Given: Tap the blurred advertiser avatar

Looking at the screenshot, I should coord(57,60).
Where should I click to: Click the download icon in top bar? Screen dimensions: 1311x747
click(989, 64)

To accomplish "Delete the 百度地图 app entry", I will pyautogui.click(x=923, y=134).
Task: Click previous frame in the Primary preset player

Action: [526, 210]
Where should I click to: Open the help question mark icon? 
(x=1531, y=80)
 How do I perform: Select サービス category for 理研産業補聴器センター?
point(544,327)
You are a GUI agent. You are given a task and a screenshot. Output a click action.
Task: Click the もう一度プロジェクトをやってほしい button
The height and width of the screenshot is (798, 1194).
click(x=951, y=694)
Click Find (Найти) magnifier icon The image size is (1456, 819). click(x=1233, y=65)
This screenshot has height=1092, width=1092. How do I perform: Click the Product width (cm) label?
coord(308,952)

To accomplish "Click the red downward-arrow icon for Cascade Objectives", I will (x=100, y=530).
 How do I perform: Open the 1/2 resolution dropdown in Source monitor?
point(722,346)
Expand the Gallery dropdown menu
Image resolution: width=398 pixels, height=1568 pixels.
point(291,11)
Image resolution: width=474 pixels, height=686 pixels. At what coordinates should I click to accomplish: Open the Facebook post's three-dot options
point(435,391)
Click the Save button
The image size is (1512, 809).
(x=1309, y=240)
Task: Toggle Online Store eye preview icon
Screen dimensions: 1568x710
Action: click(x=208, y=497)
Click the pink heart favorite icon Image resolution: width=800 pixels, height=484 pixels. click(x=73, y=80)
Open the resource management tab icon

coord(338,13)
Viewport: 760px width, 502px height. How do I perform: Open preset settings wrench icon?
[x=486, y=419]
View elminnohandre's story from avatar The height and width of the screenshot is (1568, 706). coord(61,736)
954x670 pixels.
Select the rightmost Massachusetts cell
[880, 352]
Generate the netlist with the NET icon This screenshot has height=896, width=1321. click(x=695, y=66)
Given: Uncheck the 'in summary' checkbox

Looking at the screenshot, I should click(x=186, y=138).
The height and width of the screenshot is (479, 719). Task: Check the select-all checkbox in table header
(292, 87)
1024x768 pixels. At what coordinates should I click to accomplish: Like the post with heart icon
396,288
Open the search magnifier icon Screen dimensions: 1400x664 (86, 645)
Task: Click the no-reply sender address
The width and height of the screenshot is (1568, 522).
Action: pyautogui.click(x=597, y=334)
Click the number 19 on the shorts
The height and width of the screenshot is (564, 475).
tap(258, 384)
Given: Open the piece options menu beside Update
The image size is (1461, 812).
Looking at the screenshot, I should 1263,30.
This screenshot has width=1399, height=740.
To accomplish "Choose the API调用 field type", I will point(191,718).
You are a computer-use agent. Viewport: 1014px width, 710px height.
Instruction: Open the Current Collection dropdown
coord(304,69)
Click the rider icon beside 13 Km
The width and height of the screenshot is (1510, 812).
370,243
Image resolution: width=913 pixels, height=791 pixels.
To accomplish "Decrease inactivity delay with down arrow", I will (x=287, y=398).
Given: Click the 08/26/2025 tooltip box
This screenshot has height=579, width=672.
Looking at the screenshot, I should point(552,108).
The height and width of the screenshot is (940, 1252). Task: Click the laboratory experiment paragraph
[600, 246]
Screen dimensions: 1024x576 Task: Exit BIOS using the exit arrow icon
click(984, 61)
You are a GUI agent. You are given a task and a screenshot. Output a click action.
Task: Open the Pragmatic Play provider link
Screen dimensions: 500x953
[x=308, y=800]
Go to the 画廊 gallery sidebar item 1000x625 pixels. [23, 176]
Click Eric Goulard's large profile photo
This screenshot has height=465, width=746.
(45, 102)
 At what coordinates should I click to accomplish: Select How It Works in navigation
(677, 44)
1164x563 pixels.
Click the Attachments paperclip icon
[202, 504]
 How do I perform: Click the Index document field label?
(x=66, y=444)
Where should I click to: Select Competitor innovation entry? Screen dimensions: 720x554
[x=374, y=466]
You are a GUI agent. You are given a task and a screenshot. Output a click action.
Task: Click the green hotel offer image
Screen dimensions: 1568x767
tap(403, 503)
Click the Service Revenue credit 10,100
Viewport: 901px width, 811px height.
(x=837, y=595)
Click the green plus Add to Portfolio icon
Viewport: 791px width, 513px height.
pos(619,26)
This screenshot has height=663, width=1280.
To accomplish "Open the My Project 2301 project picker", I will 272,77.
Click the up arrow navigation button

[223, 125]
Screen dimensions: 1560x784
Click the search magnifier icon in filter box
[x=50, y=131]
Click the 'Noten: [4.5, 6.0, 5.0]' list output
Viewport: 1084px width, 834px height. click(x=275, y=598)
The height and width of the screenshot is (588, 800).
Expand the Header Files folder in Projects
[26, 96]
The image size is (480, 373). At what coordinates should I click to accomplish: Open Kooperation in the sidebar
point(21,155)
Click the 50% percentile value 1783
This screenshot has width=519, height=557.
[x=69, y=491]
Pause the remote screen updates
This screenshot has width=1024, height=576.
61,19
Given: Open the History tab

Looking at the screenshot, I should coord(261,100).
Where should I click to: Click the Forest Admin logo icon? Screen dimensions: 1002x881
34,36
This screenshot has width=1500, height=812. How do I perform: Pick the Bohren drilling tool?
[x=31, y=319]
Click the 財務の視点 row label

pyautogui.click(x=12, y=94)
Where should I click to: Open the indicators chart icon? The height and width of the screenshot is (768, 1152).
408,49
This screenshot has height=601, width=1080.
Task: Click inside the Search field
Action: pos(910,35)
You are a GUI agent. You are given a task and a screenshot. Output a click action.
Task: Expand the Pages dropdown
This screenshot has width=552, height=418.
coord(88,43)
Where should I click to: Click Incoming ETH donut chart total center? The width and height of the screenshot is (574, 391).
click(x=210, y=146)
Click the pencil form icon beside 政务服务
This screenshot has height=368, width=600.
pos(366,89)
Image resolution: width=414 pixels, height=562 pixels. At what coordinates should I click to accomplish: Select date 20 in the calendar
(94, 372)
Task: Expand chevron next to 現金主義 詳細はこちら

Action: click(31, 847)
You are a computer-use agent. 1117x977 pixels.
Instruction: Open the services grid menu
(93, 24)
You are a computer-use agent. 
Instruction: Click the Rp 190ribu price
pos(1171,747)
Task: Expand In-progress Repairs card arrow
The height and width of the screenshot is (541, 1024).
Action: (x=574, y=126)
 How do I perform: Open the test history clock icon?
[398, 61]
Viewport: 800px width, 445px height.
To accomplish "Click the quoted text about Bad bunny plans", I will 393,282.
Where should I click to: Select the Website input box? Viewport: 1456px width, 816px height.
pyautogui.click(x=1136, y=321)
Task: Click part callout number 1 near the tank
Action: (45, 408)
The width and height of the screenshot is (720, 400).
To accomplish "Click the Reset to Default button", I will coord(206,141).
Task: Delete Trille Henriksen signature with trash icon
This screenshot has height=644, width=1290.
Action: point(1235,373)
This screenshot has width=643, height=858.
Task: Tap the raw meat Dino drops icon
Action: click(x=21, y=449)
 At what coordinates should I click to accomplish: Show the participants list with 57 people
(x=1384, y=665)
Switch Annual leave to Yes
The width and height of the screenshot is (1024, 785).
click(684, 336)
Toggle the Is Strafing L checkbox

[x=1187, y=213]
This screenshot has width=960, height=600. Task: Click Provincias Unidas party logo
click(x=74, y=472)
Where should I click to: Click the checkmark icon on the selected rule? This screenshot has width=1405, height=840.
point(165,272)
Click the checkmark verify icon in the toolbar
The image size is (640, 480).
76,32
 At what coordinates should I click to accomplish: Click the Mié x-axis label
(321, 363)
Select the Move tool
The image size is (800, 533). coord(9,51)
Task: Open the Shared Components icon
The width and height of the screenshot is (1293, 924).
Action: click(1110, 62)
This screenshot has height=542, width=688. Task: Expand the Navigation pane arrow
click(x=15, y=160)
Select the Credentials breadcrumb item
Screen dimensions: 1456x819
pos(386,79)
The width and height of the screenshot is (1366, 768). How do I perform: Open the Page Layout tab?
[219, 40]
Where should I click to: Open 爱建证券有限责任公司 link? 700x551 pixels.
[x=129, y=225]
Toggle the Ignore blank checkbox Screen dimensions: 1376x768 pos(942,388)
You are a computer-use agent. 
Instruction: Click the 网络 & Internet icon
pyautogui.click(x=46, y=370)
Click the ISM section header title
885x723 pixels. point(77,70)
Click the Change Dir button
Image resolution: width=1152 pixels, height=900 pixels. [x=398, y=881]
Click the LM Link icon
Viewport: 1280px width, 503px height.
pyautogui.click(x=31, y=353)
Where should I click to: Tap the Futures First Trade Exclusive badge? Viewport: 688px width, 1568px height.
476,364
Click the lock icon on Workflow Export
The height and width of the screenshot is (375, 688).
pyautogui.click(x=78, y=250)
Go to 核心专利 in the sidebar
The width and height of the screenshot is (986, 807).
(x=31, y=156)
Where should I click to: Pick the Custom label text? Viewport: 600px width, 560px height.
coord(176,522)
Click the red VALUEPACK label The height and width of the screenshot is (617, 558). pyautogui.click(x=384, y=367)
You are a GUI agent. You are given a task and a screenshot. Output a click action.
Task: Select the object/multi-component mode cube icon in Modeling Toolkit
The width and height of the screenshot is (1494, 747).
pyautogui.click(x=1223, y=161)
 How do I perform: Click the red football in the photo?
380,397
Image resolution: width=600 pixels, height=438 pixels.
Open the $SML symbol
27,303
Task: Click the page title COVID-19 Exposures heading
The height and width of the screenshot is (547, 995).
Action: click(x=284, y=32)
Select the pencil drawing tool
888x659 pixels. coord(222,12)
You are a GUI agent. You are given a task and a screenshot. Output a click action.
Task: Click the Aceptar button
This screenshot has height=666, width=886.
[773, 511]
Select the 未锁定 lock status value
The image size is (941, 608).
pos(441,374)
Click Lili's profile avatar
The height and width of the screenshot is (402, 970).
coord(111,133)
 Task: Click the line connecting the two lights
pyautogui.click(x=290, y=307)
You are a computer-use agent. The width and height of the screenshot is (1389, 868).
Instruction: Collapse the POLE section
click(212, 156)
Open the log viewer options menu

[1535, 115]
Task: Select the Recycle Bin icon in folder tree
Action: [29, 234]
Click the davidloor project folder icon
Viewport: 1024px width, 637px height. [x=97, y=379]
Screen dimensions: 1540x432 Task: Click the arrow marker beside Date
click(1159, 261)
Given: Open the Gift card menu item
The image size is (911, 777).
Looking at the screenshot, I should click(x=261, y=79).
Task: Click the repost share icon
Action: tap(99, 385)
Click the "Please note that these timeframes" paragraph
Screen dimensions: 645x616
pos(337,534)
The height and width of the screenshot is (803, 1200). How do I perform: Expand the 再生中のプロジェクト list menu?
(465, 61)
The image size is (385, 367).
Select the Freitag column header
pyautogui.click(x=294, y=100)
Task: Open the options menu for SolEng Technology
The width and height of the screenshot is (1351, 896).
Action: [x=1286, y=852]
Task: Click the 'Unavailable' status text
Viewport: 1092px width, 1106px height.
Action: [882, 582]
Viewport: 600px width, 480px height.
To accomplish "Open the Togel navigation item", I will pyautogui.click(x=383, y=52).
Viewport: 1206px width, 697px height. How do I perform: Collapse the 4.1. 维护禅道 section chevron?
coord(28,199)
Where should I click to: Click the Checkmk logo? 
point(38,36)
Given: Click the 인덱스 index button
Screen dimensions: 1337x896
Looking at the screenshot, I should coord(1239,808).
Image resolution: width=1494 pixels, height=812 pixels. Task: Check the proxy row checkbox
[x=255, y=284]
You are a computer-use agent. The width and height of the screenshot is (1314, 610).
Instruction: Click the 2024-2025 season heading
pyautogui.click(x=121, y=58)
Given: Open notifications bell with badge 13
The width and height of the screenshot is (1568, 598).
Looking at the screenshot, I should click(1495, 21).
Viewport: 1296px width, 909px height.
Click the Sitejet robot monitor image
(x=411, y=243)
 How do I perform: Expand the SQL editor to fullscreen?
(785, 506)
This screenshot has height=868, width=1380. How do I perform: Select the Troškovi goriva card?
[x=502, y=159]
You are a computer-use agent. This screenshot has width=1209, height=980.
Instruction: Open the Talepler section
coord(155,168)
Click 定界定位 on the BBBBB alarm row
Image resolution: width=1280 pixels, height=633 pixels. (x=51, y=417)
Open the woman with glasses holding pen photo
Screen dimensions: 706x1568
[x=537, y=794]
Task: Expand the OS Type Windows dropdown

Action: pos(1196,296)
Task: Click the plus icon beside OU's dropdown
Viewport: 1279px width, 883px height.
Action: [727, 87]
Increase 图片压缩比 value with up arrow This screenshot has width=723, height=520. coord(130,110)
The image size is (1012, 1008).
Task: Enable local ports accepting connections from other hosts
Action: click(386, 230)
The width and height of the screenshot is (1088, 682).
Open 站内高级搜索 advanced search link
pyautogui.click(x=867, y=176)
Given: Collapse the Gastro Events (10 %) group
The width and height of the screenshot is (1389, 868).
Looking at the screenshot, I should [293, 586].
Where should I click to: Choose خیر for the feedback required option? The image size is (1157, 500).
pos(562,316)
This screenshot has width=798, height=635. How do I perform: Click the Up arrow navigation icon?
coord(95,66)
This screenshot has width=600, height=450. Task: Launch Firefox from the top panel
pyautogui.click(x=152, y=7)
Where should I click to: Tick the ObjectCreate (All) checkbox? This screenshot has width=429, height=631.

:::

**Exercise description:** From the material above, set down exactly the lines starting at the one with "The height and width of the screenshot is (798, 1194)." and ending at the one with "Click the Save button", end lines included.

**Output:**
The height and width of the screenshot is (798, 1194).
click(x=951, y=694)
Click Find (Найти) magnifier icon The image size is (1456, 819). click(x=1233, y=65)
This screenshot has height=1092, width=1092. How do I perform: Click the Product width (cm) label?
coord(308,952)

To accomplish "Click the red downward-arrow icon for Cascade Objectives", I will (x=100, y=530).
 How do I perform: Open the 1/2 resolution dropdown in Source monitor?
point(722,346)
Expand the Gallery dropdown menu
Image resolution: width=398 pixels, height=1568 pixels.
point(291,11)
Image resolution: width=474 pixels, height=686 pixels. At what coordinates should I click to accomplish: Open the Facebook post's three-dot options
point(435,391)
Click the Save button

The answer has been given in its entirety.